-- RAW RECORDS --

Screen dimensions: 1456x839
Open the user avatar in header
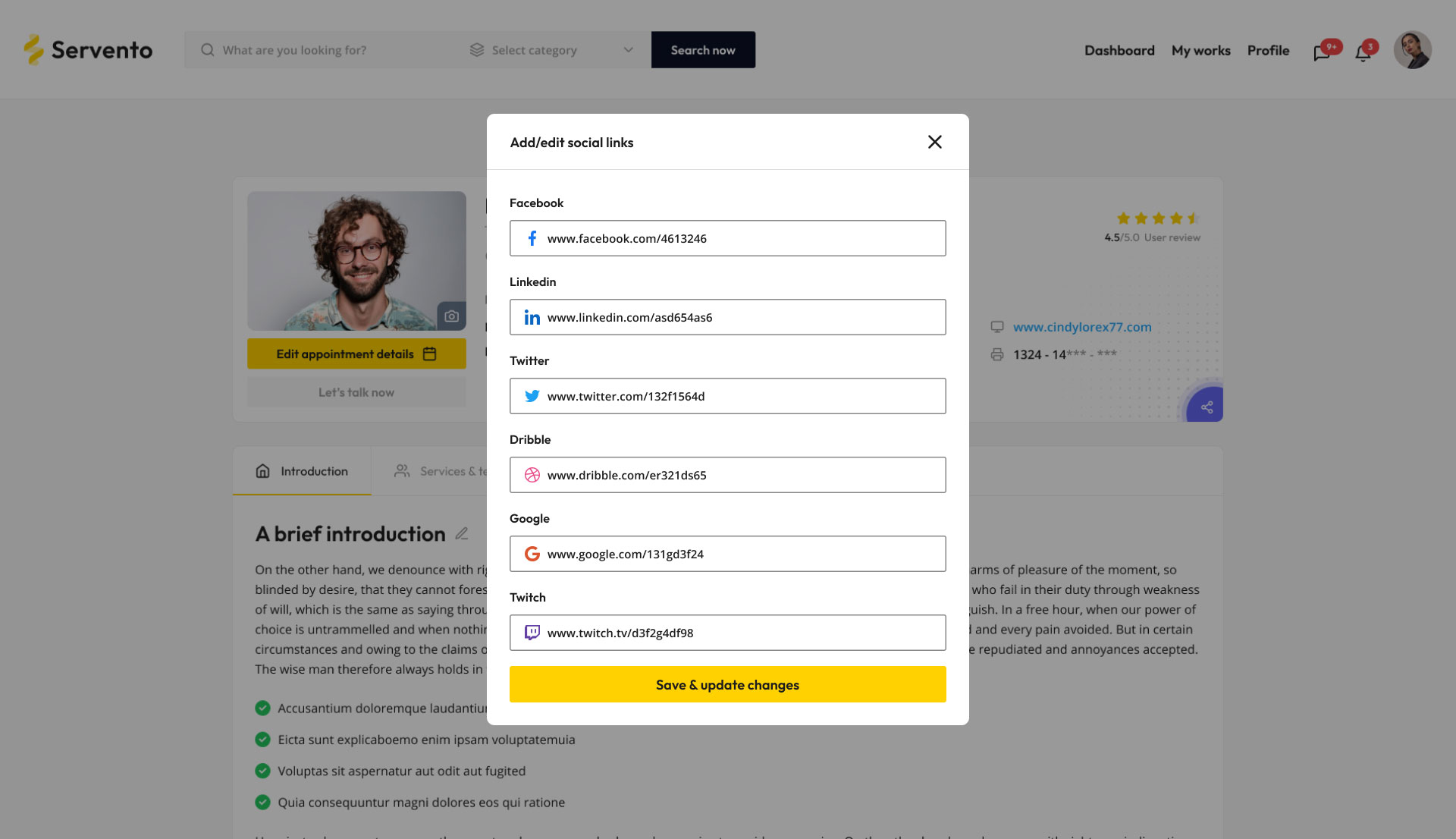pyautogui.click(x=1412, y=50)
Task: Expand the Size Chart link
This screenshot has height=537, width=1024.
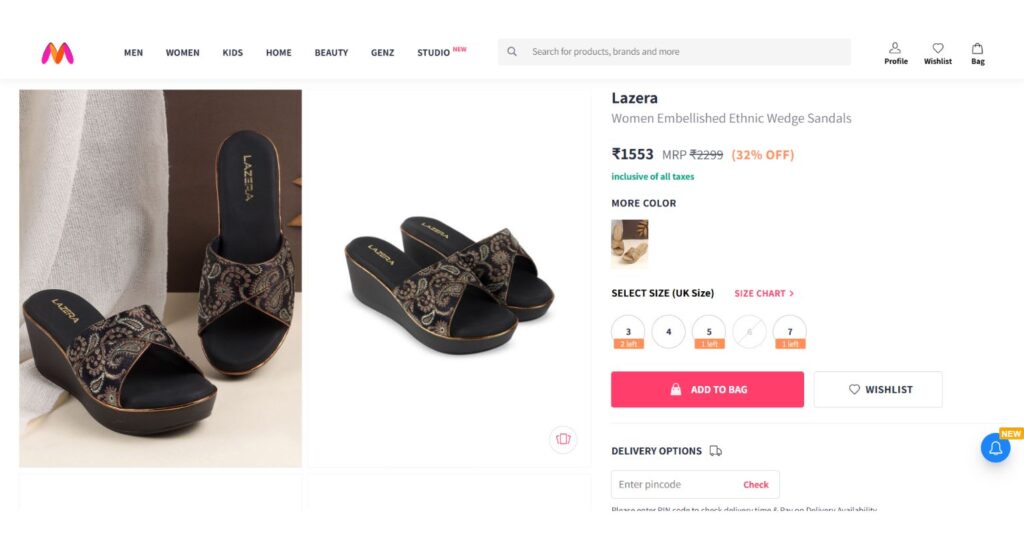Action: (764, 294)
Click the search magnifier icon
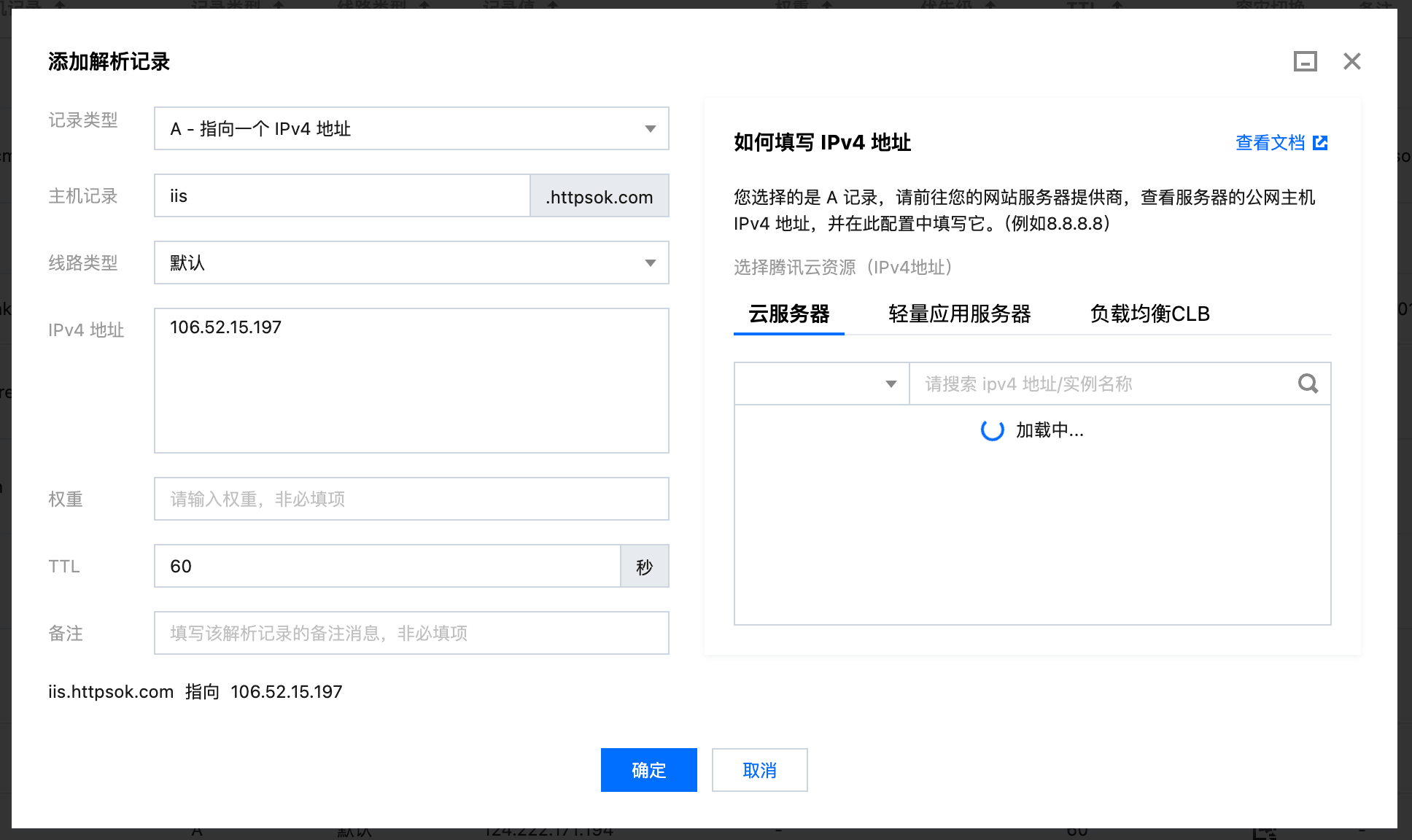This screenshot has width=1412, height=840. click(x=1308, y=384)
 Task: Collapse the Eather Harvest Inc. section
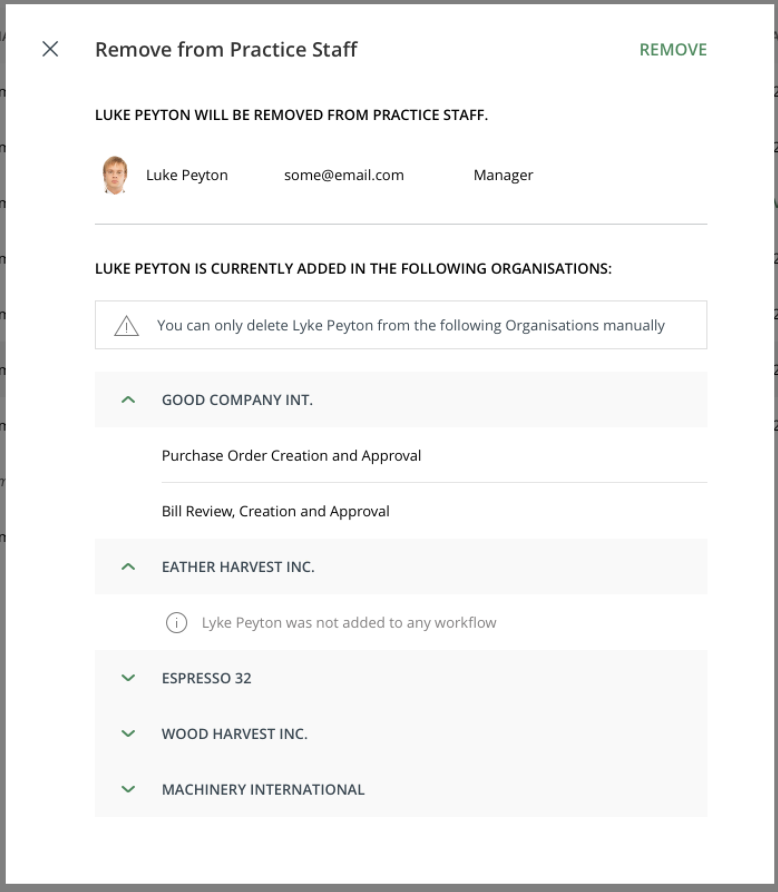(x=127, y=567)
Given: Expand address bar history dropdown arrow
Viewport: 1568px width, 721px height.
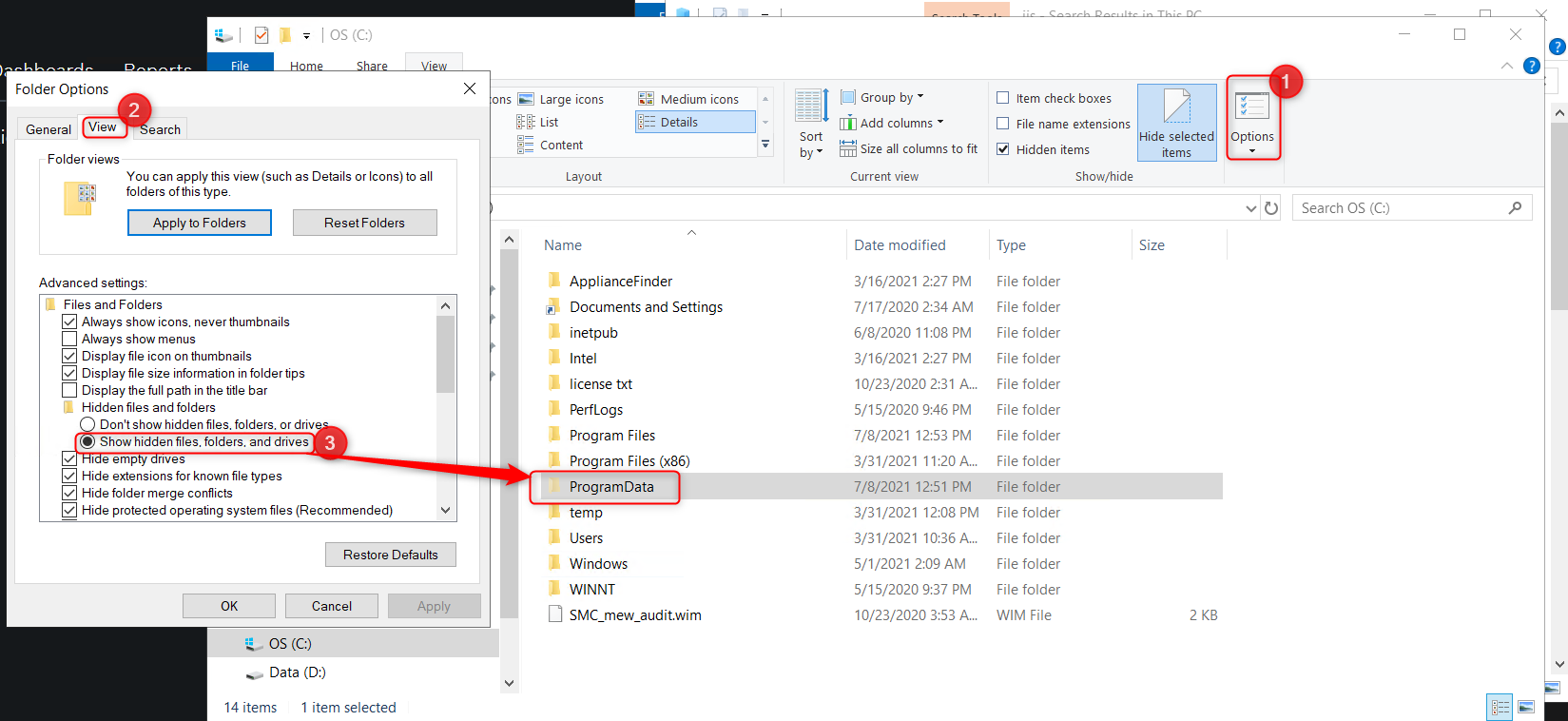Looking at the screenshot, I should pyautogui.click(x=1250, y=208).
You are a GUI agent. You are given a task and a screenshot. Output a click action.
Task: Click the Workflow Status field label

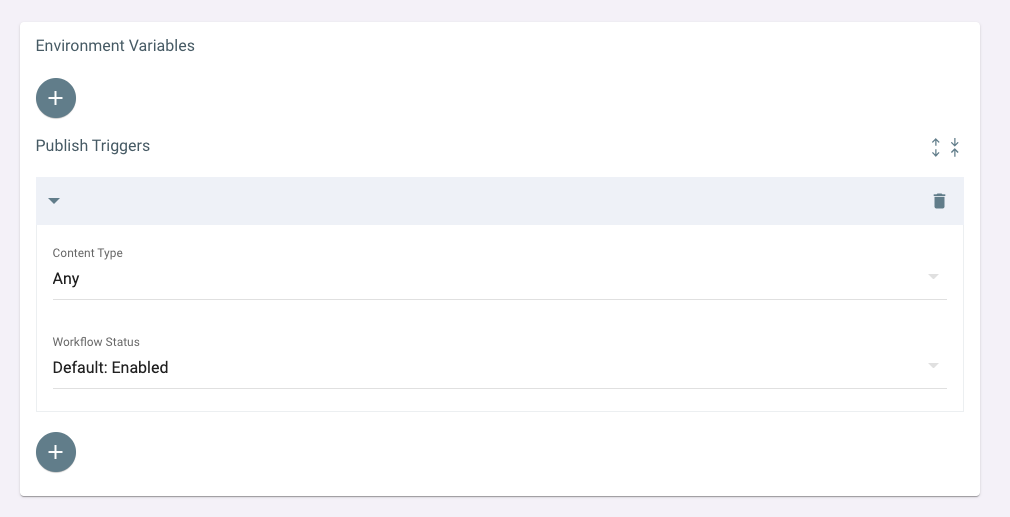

-- INSTRUCTIONS TO FOLLOW --
Change every "Expand" in the records to "Unfold" and rewrite them with nothing else altered, leaving out the pictures.

-- WRITTEN ANSWER --
Screen dimensions: 1456x839
Open the user avatar in header
pyautogui.click(x=1412, y=50)
Task: Unfold the Size Chart link
This screenshot has height=537, width=1024.
Action: (764, 294)
Click the search magnifier icon
This screenshot has width=1412, height=840. click(x=1308, y=384)
 Task: Collapse the Eather Harvest Inc. section
(x=127, y=567)
Given: Unfold address bar history dropdown arrow
Viewport: 1568px width, 721px height.
Looking at the screenshot, I should pyautogui.click(x=1250, y=208).
You are a GUI agent. You are given a task and a screenshot. Output a click action.
Task: Click the Workflow Status field label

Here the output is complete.